Data shown →

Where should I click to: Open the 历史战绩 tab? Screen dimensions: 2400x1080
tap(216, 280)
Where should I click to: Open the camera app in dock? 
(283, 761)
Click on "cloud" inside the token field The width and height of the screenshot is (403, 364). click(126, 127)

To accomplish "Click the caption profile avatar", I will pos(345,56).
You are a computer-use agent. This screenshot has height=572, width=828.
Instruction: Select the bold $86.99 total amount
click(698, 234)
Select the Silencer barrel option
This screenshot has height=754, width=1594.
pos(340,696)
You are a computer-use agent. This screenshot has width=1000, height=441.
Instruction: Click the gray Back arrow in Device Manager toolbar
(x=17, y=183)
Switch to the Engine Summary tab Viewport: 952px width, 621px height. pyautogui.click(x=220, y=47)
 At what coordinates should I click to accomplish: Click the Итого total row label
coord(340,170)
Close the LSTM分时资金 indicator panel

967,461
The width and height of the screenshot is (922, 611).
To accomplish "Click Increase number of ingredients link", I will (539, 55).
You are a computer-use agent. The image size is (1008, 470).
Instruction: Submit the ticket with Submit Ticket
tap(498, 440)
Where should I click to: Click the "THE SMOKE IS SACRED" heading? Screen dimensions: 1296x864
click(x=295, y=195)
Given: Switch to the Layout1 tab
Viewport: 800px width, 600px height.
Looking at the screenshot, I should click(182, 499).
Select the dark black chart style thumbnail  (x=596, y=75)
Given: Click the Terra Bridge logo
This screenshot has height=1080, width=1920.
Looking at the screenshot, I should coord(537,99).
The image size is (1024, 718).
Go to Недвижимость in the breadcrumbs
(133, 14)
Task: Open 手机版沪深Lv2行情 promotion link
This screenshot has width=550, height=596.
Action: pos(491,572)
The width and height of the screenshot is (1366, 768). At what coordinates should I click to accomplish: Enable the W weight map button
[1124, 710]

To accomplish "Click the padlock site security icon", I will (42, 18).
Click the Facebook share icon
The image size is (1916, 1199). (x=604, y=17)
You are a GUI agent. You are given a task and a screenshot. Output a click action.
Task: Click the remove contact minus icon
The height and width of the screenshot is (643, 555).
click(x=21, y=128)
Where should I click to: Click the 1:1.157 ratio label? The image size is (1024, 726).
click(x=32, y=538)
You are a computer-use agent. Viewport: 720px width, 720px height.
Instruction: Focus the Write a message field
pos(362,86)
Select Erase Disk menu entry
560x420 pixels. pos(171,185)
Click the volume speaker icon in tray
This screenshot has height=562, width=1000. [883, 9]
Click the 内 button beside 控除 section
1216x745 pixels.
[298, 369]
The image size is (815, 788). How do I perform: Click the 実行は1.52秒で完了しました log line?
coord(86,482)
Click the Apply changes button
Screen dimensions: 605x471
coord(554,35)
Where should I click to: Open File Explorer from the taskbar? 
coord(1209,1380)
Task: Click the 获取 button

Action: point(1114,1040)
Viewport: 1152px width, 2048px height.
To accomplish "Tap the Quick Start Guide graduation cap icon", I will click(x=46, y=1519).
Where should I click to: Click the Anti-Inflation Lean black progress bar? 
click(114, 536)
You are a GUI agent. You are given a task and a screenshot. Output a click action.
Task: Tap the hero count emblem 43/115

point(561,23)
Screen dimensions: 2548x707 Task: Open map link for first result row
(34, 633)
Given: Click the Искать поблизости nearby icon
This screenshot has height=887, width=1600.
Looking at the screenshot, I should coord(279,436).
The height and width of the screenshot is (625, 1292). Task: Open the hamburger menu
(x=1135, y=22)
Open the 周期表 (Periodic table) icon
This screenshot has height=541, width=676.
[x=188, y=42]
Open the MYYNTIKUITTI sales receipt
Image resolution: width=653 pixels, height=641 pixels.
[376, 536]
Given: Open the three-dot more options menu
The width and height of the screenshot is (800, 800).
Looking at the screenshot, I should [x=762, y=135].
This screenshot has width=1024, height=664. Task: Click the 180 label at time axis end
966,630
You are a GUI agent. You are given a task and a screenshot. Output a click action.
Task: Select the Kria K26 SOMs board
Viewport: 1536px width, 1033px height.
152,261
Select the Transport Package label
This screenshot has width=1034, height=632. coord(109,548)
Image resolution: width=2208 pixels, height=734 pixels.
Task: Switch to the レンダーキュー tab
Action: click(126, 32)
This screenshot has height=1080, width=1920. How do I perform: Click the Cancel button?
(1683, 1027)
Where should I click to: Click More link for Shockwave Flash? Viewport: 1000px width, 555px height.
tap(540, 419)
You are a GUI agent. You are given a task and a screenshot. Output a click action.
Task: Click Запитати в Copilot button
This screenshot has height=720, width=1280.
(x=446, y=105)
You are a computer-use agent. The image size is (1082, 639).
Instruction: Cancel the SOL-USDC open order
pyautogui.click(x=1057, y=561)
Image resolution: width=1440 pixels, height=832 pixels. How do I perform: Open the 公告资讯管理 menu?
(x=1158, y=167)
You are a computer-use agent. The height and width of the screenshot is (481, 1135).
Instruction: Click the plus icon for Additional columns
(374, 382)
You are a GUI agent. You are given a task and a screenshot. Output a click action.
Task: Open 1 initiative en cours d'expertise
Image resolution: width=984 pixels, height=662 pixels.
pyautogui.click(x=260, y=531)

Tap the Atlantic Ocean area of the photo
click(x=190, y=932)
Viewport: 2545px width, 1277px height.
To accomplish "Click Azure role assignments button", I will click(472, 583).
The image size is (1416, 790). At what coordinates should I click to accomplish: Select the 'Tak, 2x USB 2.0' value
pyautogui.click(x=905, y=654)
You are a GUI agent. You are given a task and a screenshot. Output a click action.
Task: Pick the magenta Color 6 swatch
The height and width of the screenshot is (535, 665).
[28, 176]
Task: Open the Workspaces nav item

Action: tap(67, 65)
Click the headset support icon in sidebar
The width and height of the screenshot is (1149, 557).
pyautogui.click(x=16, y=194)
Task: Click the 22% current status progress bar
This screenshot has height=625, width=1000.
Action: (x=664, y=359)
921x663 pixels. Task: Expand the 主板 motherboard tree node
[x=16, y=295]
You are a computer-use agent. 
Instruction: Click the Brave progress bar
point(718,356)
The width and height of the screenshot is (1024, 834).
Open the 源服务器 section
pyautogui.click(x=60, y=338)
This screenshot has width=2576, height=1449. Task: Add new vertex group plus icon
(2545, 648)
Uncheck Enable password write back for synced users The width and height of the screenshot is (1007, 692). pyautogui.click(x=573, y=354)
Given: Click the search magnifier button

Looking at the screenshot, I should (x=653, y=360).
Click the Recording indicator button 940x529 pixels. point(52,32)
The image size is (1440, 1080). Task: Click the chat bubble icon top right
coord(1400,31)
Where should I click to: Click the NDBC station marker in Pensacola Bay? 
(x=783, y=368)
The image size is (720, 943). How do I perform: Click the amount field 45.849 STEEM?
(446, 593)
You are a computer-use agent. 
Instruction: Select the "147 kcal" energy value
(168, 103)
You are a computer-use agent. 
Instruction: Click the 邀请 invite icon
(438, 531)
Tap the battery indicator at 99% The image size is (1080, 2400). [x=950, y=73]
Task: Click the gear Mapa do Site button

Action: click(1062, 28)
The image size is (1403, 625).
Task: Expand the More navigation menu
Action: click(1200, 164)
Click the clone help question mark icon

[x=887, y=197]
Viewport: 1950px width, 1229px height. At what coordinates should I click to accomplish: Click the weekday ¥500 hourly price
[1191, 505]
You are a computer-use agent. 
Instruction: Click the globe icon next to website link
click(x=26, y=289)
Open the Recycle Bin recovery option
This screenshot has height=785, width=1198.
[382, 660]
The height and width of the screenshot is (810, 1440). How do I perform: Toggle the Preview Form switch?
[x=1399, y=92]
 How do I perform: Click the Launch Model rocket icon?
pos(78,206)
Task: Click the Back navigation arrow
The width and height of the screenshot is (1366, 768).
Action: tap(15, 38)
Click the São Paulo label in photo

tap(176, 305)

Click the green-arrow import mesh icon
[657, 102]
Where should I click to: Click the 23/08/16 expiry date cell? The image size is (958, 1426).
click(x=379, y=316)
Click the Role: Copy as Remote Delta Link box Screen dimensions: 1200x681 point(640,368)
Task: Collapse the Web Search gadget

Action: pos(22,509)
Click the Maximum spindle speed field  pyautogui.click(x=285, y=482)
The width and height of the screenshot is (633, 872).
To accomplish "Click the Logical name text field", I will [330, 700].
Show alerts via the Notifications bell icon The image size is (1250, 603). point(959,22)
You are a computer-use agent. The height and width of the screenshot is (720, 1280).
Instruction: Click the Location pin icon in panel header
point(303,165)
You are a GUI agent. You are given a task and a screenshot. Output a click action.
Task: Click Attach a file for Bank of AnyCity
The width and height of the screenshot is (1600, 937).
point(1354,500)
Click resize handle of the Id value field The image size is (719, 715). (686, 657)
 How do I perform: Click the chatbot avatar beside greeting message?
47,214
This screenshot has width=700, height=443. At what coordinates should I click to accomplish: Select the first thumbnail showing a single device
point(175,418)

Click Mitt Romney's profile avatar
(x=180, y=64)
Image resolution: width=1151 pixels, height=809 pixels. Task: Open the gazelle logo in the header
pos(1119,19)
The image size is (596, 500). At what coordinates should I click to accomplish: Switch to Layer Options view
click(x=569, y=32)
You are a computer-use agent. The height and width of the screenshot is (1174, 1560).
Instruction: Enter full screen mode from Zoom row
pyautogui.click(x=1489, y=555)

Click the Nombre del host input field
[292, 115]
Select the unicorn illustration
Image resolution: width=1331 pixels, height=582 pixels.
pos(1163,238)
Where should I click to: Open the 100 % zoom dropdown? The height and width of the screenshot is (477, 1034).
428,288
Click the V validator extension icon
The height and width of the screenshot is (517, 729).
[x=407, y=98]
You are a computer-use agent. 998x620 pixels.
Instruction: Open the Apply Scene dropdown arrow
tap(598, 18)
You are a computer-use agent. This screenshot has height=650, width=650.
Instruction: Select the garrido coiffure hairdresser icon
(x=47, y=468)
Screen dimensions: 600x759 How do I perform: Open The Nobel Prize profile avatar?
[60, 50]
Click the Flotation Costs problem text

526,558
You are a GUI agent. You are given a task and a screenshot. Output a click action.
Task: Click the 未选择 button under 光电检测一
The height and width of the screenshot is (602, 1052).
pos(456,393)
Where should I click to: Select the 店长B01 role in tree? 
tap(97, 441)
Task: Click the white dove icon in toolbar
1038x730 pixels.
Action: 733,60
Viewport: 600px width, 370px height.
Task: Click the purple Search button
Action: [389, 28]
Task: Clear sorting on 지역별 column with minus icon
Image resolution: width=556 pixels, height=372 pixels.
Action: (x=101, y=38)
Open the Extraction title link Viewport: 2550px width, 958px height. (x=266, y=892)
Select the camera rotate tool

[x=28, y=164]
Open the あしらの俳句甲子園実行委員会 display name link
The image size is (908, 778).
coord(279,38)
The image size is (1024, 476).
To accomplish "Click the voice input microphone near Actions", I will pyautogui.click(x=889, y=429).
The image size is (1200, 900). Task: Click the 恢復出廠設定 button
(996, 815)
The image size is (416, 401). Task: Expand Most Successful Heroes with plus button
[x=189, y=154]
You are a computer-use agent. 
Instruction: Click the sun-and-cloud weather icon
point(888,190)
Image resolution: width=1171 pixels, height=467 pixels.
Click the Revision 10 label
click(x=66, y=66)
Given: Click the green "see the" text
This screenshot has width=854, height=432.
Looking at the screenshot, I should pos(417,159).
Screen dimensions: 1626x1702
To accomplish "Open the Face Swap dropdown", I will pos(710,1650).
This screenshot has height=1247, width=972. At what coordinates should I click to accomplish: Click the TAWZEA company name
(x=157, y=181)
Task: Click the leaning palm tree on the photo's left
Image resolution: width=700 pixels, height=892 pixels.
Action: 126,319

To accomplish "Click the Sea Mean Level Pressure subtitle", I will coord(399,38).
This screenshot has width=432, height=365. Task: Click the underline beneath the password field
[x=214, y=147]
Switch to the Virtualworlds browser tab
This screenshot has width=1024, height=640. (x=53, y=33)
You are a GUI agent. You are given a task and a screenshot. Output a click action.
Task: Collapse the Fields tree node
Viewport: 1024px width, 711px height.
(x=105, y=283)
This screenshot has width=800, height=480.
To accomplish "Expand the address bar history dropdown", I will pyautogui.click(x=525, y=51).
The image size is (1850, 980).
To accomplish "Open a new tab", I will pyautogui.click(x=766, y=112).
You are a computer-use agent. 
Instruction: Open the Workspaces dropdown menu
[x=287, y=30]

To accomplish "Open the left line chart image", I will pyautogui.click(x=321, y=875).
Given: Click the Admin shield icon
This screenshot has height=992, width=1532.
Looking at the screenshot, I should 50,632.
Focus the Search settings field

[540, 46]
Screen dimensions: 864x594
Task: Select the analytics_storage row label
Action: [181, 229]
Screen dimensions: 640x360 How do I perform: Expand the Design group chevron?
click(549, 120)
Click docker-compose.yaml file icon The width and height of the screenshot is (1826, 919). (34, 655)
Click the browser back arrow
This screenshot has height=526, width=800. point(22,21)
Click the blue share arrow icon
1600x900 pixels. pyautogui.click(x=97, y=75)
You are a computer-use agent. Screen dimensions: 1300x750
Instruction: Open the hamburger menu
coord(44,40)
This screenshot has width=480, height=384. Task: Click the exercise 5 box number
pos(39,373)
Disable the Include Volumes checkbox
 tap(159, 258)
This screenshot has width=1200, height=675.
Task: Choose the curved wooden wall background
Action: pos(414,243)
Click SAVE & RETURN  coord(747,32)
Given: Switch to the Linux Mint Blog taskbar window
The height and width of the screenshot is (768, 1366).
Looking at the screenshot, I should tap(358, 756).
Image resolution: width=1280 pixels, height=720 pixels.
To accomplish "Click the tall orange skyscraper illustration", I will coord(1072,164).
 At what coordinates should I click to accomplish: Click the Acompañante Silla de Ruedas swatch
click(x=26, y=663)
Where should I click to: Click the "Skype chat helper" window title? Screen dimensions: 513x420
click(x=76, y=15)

Task details → Every line from the first through the one containing "has width=1000, height=441." in the listing above must be given again exactly, with nothing else alongside.

Exercise result →
Where should I click to: Open the 历史战绩 tab? Screen dimensions: 2400x1080
tap(216, 280)
Where should I click to: Open the camera app in dock? 
(283, 761)
Click on "cloud" inside the token field The width and height of the screenshot is (403, 364). click(126, 127)

To accomplish "Click the caption profile avatar", I will pos(345,56).
You are a computer-use agent. This screenshot has height=572, width=828.
Instruction: Select the bold $86.99 total amount
click(698, 234)
Select the Silencer barrel option
This screenshot has height=754, width=1594.
pos(340,696)
You are a computer-use agent. This screenshot has width=1000, height=441.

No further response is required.